START Study material
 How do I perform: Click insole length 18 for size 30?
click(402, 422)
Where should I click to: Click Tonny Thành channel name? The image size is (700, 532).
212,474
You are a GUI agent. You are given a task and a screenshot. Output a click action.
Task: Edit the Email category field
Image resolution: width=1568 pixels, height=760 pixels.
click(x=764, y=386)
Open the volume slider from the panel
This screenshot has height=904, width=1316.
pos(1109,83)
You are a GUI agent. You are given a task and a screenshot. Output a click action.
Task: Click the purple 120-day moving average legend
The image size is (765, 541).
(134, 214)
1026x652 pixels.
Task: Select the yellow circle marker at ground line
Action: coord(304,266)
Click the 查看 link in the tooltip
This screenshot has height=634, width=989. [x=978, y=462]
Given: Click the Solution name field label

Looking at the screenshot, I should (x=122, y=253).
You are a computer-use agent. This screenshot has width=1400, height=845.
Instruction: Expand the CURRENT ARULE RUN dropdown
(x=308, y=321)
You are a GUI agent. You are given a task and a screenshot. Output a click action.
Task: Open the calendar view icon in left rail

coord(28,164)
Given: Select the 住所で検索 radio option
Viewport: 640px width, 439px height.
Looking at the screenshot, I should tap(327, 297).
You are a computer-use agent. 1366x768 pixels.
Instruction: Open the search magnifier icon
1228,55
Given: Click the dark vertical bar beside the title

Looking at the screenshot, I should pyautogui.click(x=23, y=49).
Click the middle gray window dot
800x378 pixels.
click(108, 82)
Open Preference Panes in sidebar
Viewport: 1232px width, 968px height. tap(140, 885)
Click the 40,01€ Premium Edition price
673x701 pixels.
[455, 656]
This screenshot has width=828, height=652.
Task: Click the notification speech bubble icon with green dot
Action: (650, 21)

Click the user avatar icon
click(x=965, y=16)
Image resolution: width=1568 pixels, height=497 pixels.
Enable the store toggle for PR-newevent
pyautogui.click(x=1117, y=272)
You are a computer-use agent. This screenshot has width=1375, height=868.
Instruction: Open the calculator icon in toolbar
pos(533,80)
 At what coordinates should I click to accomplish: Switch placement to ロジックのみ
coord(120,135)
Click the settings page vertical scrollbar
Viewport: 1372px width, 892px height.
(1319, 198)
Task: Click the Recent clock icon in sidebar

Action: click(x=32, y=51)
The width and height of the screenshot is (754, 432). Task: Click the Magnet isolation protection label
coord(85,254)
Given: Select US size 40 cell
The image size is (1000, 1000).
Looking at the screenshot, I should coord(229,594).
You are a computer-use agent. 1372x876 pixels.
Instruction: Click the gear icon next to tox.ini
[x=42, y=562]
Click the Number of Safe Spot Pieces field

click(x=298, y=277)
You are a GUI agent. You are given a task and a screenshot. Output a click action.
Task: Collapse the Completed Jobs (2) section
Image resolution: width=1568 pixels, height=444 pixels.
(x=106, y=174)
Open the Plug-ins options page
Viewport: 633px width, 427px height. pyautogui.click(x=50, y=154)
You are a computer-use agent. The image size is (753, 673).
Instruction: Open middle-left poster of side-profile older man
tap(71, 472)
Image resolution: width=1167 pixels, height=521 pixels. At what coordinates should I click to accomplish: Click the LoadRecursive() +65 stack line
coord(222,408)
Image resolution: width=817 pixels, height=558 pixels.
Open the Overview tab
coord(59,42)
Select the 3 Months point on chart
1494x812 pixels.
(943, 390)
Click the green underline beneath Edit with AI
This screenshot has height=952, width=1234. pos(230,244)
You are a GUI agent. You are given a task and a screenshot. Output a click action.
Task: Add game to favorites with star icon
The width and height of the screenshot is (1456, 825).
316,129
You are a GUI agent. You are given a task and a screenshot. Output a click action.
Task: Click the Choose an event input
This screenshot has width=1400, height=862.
END Study material
- _Exercise aim_
Give the data back in full, exactly as written.

- _Answer to this task_
 How do I perform: Click insole length 18 for size 30?
click(402, 422)
Where should I click to: Click Tonny Thành channel name? The image size is (700, 532).
212,474
You are a GUI agent. You are given a task and a screenshot. Output a click action.
Task: Edit the Email category field
Image resolution: width=1568 pixels, height=760 pixels.
click(x=764, y=386)
Open the volume slider from the panel
This screenshot has height=904, width=1316.
pos(1109,83)
You are a GUI agent. You are given a task and a screenshot. Output a click action.
Task: Click the purple 120-day moving average legend
The image size is (765, 541).
(134, 214)
1026x652 pixels.
Task: Select the yellow circle marker at ground line
Action: coord(304,266)
Click the 查看 link in the tooltip
This screenshot has height=634, width=989. [x=978, y=462]
Given: Click the Solution name field label

Looking at the screenshot, I should (x=122, y=253).
You are a computer-use agent. This screenshot has width=1400, height=845.
Instruction: Expand the CURRENT ARULE RUN dropdown
(x=308, y=321)
You are a GUI agent. You are given a task and a screenshot. Output a click action.
Task: Open the calendar view icon in left rail

coord(28,164)
Given: Select the 住所で検索 radio option
Viewport: 640px width, 439px height.
Looking at the screenshot, I should tap(327, 297).
You are a computer-use agent. 1366x768 pixels.
Instruction: Open the search magnifier icon
1228,55
Given: Click the dark vertical bar beside the title

Looking at the screenshot, I should pyautogui.click(x=23, y=49).
Click the middle gray window dot
800x378 pixels.
click(108, 82)
Open Preference Panes in sidebar
Viewport: 1232px width, 968px height. tap(140, 885)
Click the 40,01€ Premium Edition price
673x701 pixels.
[455, 656]
This screenshot has width=828, height=652.
Task: Click the notification speech bubble icon with green dot
Action: (650, 21)

Click the user avatar icon
click(x=965, y=16)
Image resolution: width=1568 pixels, height=497 pixels.
Enable the store toggle for PR-newevent
pyautogui.click(x=1117, y=272)
You are a computer-use agent. This screenshot has width=1375, height=868.
Instruction: Open the calculator icon in toolbar
pos(533,80)
 At what coordinates should I click to accomplish: Switch placement to ロジックのみ
coord(120,135)
Click the settings page vertical scrollbar
Viewport: 1372px width, 892px height.
(1319, 198)
Task: Click the Recent clock icon in sidebar

Action: click(x=32, y=51)
The width and height of the screenshot is (754, 432). Task: Click the Magnet isolation protection label
coord(85,254)
Given: Select US size 40 cell
The image size is (1000, 1000).
Looking at the screenshot, I should coord(229,594).
You are a computer-use agent. 1372x876 pixels.
Instruction: Click the gear icon next to tox.ini
[x=42, y=562]
Click the Number of Safe Spot Pieces field

click(x=298, y=277)
You are a GUI agent. You are given a task and a screenshot. Output a click action.
Task: Collapse the Completed Jobs (2) section
Image resolution: width=1568 pixels, height=444 pixels.
(x=106, y=174)
Open the Plug-ins options page
Viewport: 633px width, 427px height. pyautogui.click(x=50, y=154)
You are a computer-use agent. The image size is (753, 673).
Instruction: Open middle-left poster of side-profile older man
tap(71, 472)
Image resolution: width=1167 pixels, height=521 pixels. At what coordinates should I click to accomplish: Click the LoadRecursive() +65 stack line
coord(222,408)
Image resolution: width=817 pixels, height=558 pixels.
Open the Overview tab
coord(59,42)
Select the 3 Months point on chart
1494x812 pixels.
(943, 390)
Click the green underline beneath Edit with AI
This screenshot has height=952, width=1234. pos(230,244)
You are a GUI agent. You are given a task and a screenshot. Output a click action.
Task: Add game to favorites with star icon
The width and height of the screenshot is (1456, 825).
316,129
You are a GUI agent. You are given a task and a screenshot. Output a click action.
Task: Click the Choose an event input
This screenshot has width=1400, height=862.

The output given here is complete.